— BEGIN Extracted entries —
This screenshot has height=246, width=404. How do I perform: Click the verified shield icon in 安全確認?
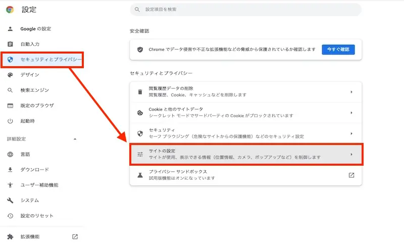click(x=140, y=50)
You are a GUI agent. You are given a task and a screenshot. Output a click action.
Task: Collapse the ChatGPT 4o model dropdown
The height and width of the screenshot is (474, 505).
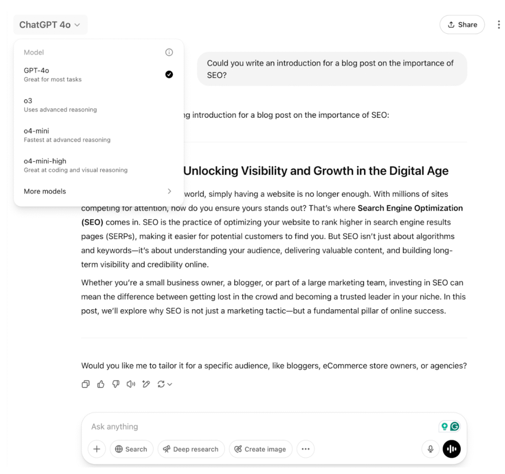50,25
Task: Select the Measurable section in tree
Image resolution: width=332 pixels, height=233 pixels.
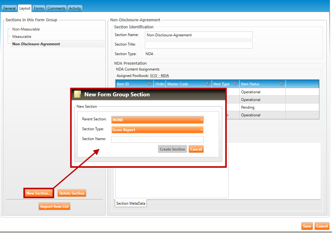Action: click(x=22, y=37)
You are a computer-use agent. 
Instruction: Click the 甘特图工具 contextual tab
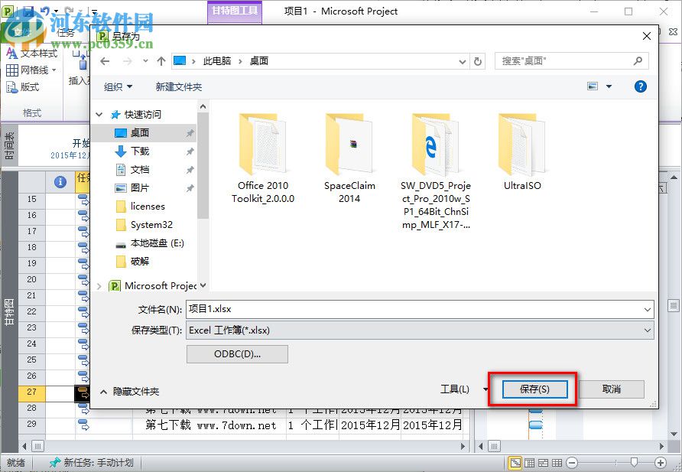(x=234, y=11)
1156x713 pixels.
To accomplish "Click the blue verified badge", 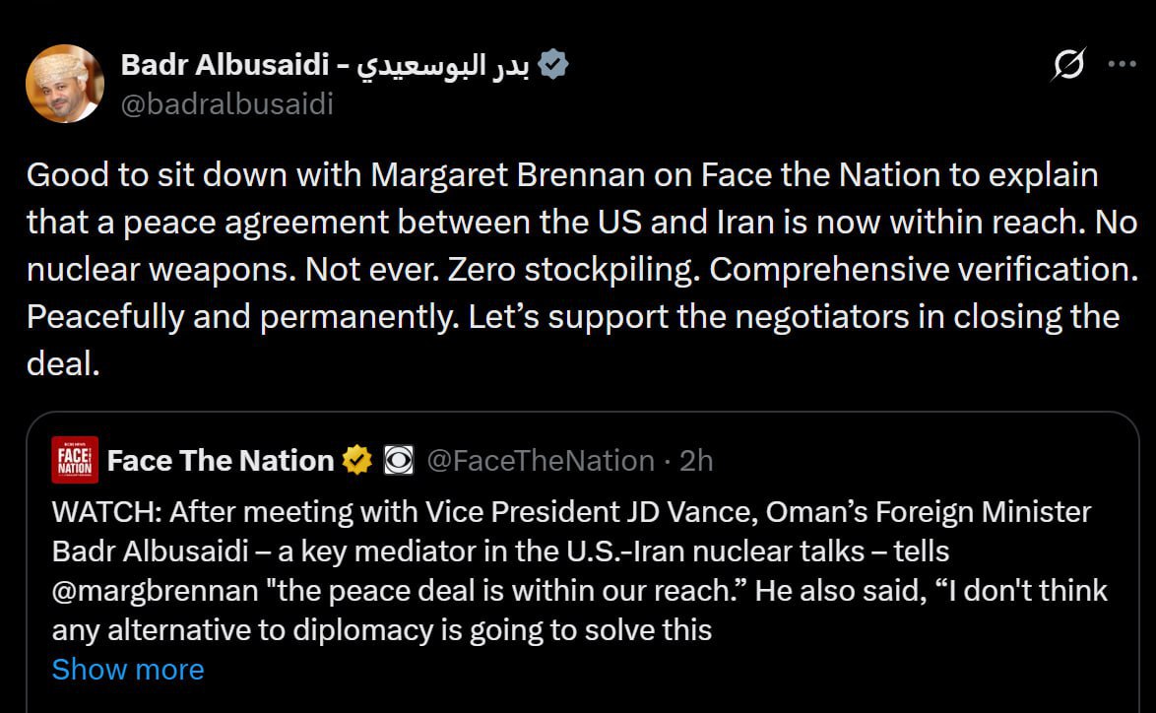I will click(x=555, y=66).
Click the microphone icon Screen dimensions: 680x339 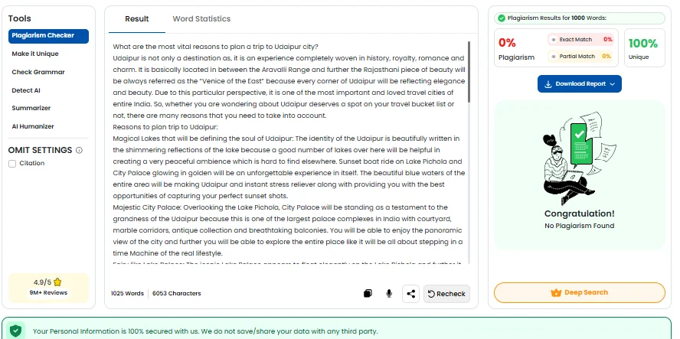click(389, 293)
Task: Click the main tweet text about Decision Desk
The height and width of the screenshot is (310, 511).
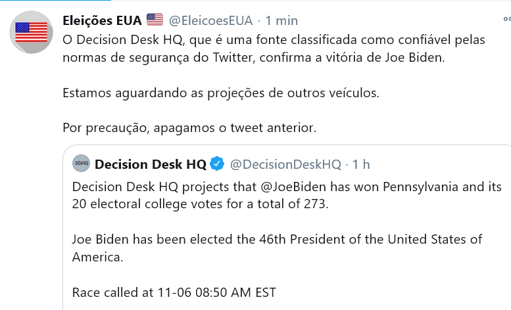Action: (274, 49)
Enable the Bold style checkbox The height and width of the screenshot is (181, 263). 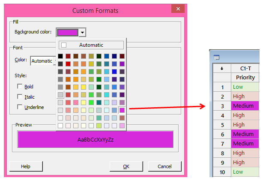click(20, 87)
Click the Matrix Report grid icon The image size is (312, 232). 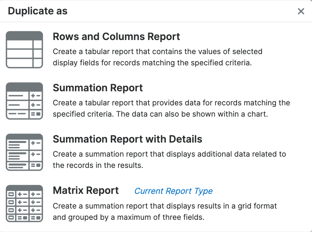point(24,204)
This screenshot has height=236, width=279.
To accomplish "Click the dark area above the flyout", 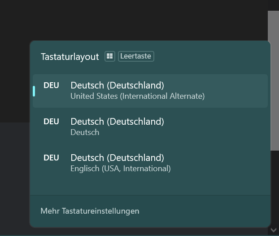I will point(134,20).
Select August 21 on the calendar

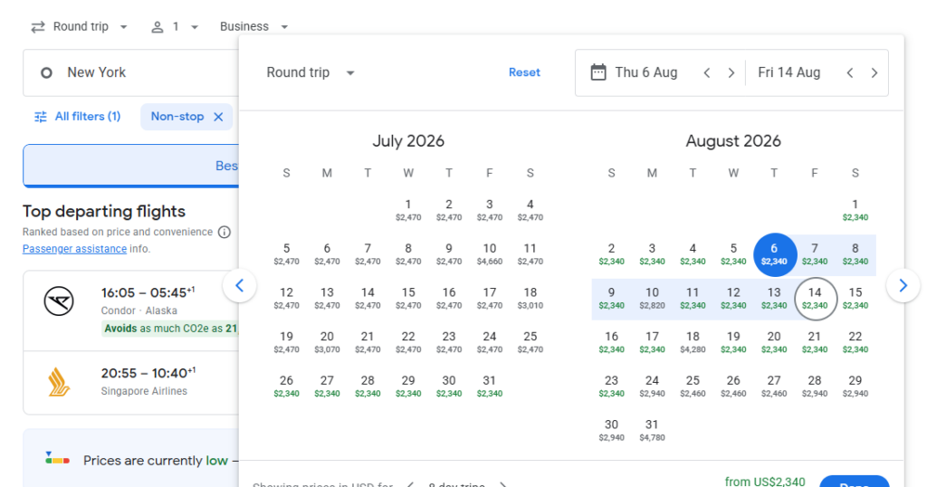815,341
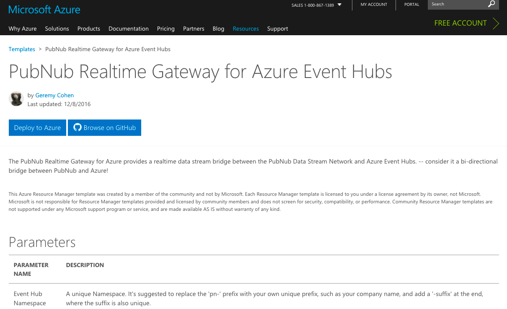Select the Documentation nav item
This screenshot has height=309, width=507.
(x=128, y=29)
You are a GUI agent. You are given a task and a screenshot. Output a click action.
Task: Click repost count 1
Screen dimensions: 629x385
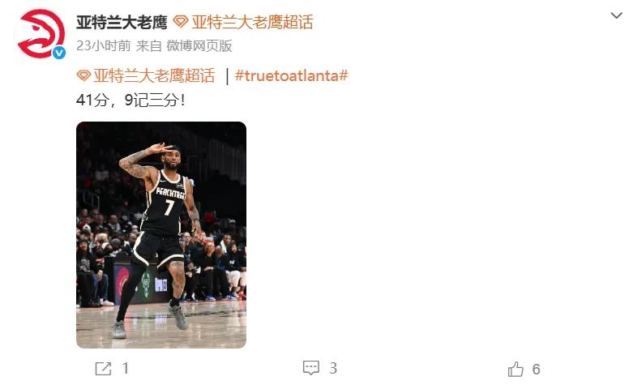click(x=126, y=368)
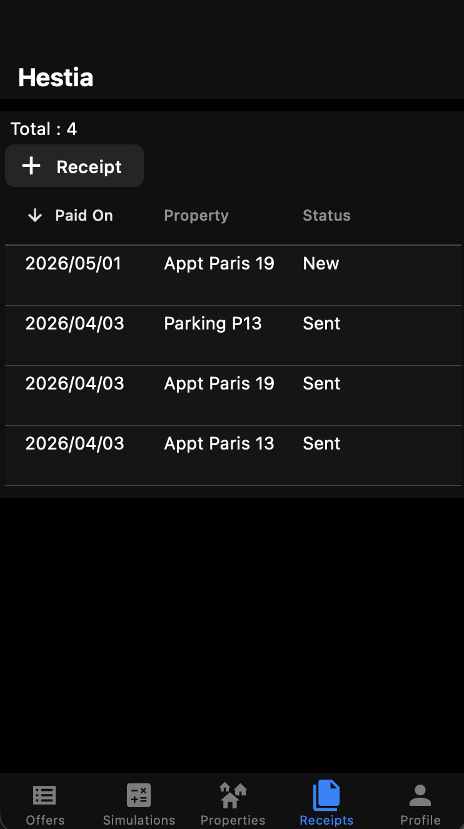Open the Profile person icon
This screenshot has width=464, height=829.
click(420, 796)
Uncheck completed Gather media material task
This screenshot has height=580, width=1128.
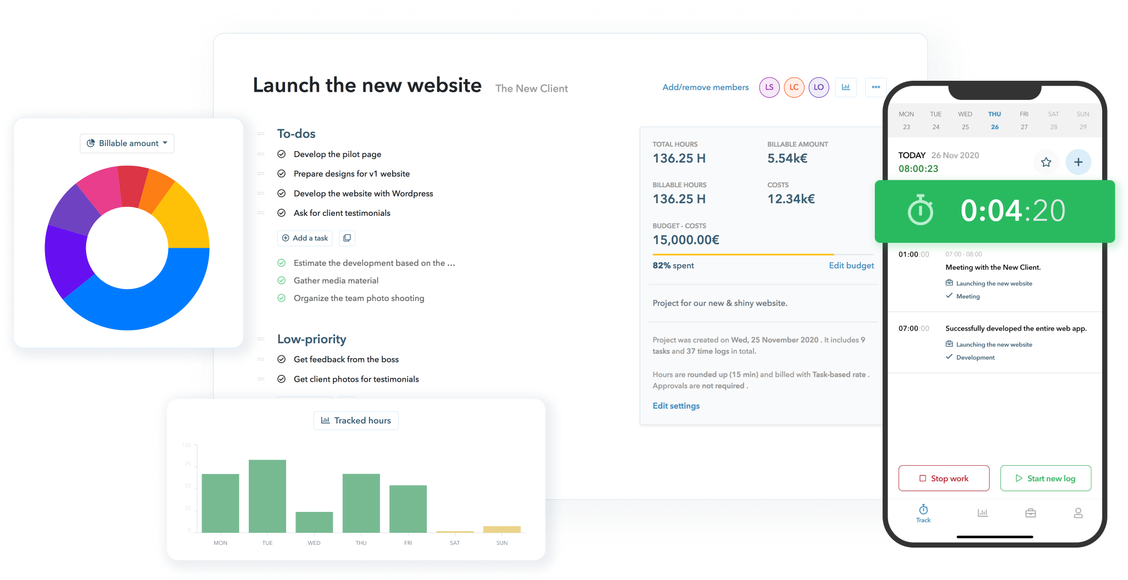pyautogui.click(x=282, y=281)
— END Extracted entries —
**Short exercise:** Print the stretch of the records from the line containing "Uncheck completed Gather media material task" through the end of the records, both ends included, exactly as they appear, but leave the pictures out.

**Complete response:**
Uncheck completed Gather media material task
This screenshot has height=580, width=1128.
pyautogui.click(x=282, y=281)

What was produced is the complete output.